**Description of the task**
The range to repeat runs from the line with "The width and" to the last line below, both ends included; give it exactly and without pictures.

**Record excerpts**
•••••

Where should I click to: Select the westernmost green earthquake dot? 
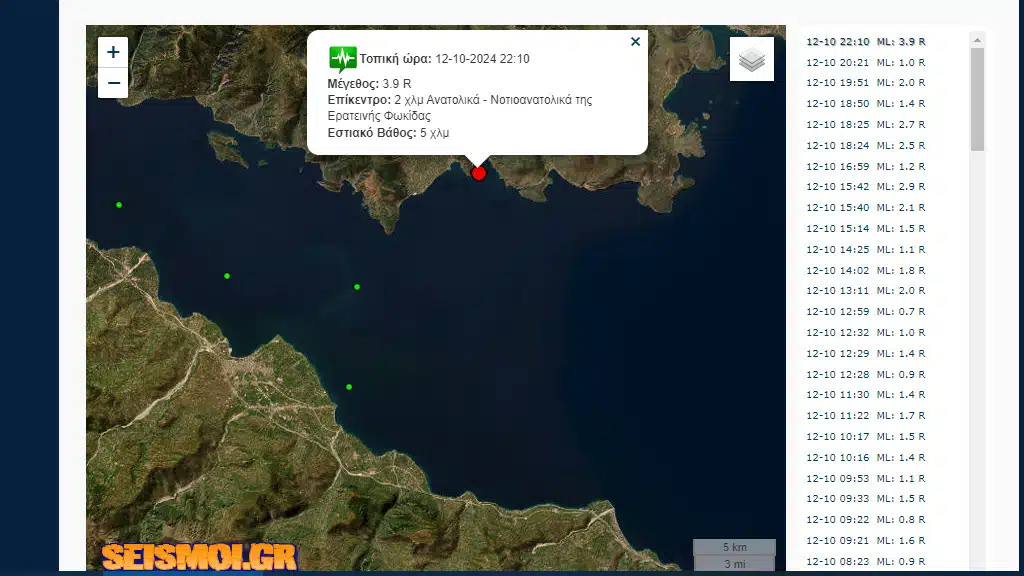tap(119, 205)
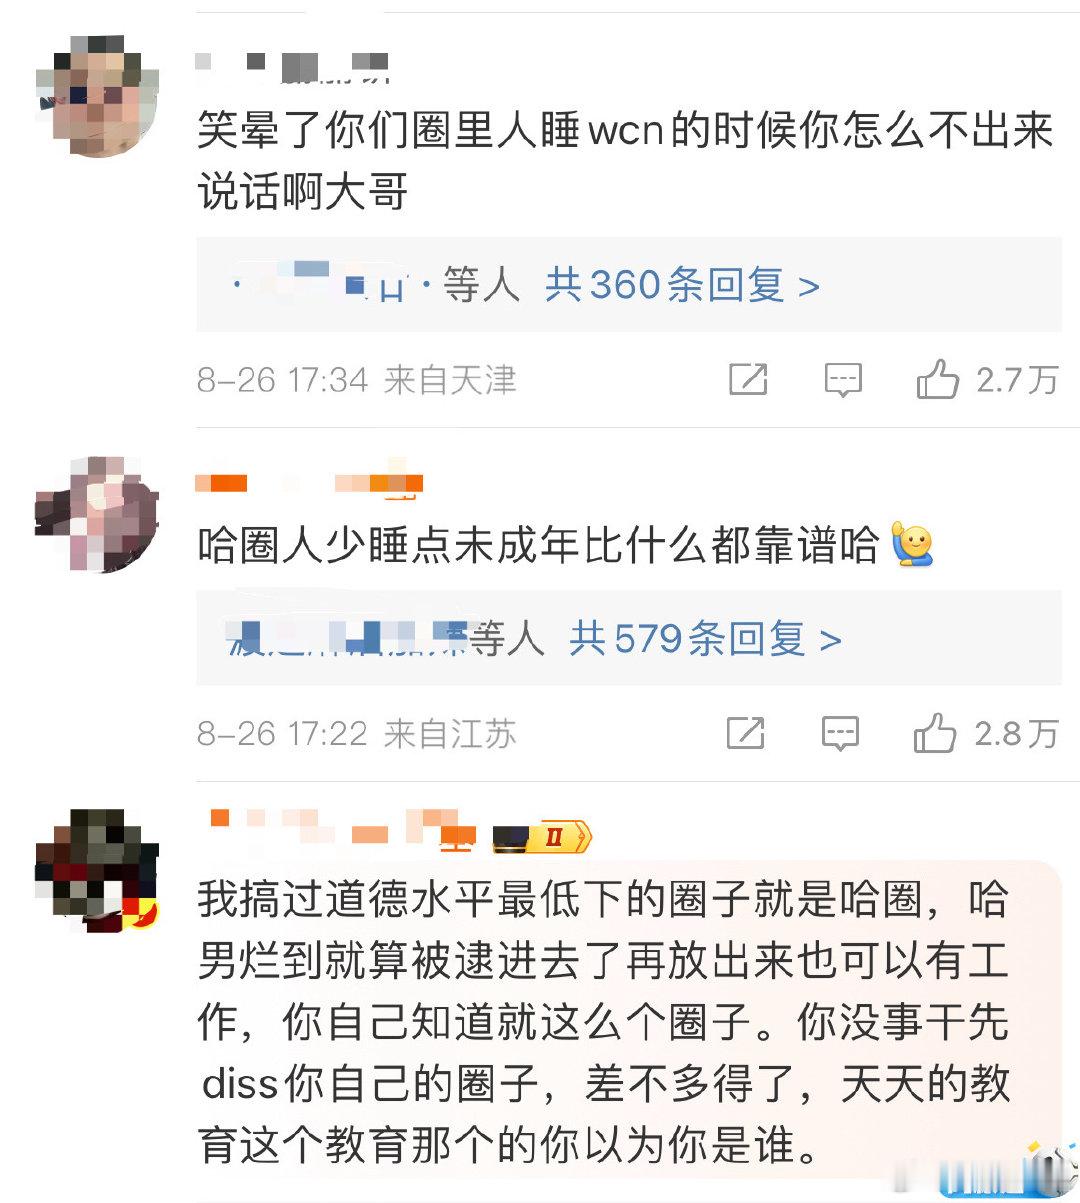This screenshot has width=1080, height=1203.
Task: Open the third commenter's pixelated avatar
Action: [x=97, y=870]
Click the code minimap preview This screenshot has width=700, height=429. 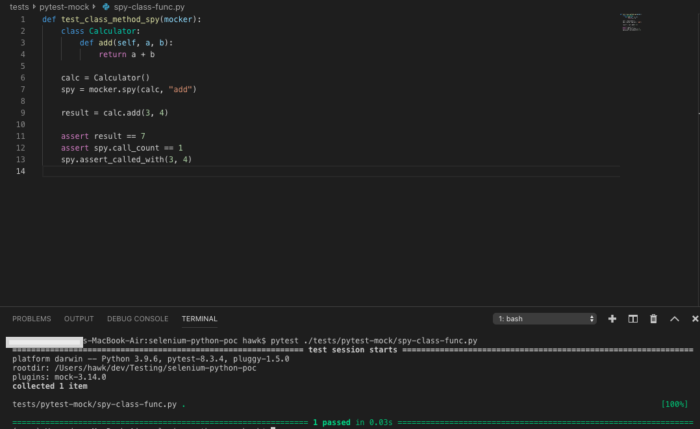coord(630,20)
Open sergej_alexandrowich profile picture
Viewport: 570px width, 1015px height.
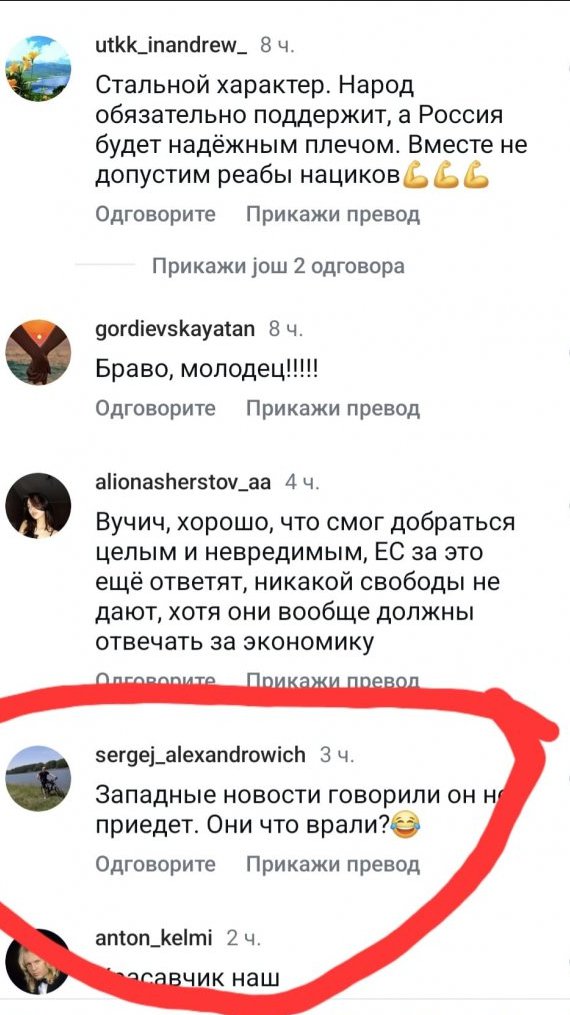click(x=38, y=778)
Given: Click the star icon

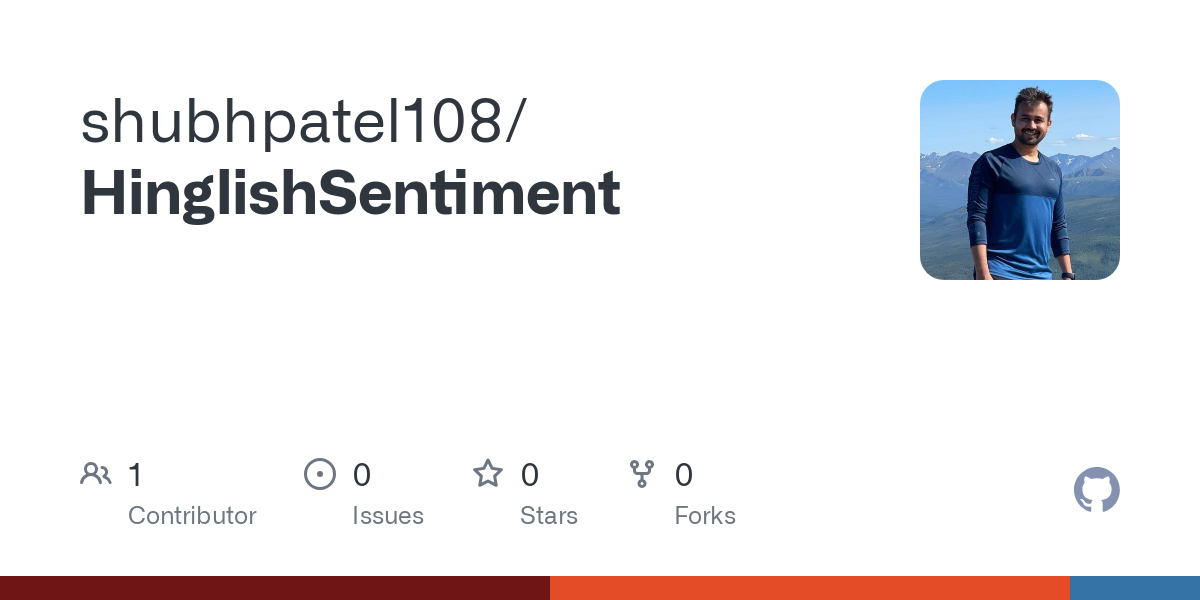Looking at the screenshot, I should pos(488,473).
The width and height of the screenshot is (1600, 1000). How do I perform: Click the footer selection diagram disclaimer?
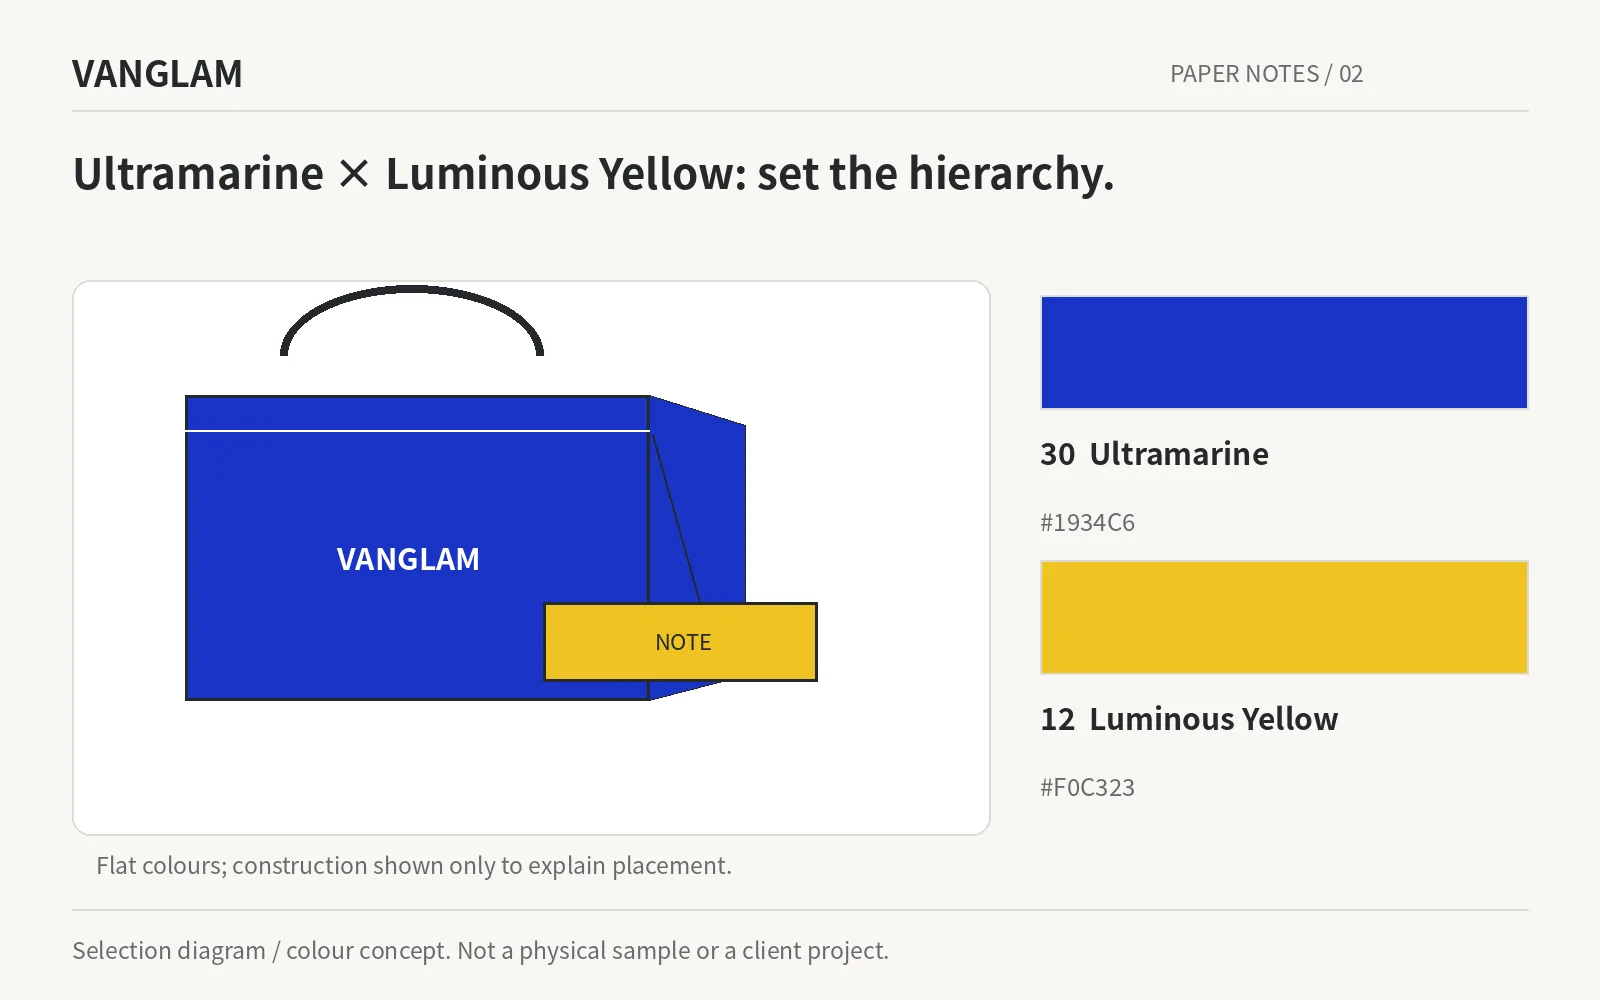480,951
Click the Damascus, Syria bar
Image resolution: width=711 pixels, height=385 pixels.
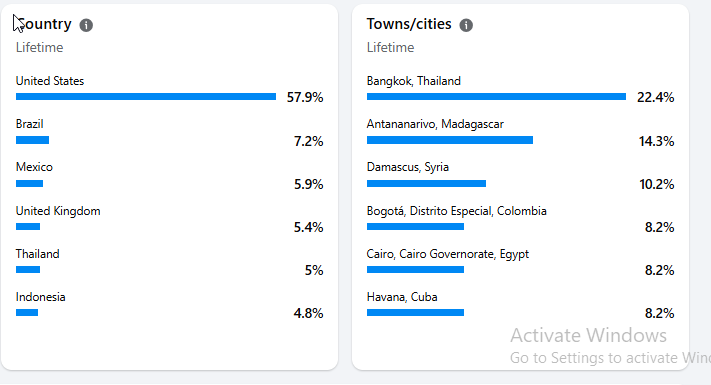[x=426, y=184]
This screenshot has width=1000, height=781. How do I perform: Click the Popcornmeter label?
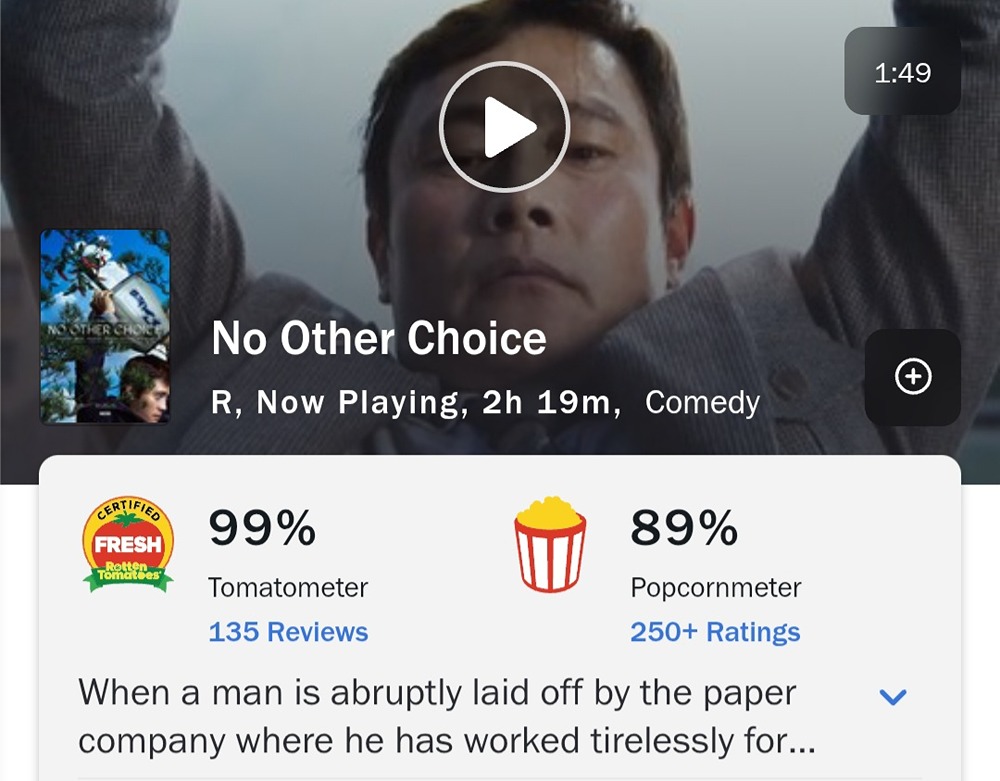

•••••

**Answer for the task**
The width and height of the screenshot is (1600, 1000). How do I perform: Click the footer selection diagram disclaimer?
480,951
Click the Damascus, Syria bar
Image resolution: width=711 pixels, height=385 pixels.
[x=426, y=184]
This screenshot has width=1000, height=781. How do I perform: Click the Popcornmeter label?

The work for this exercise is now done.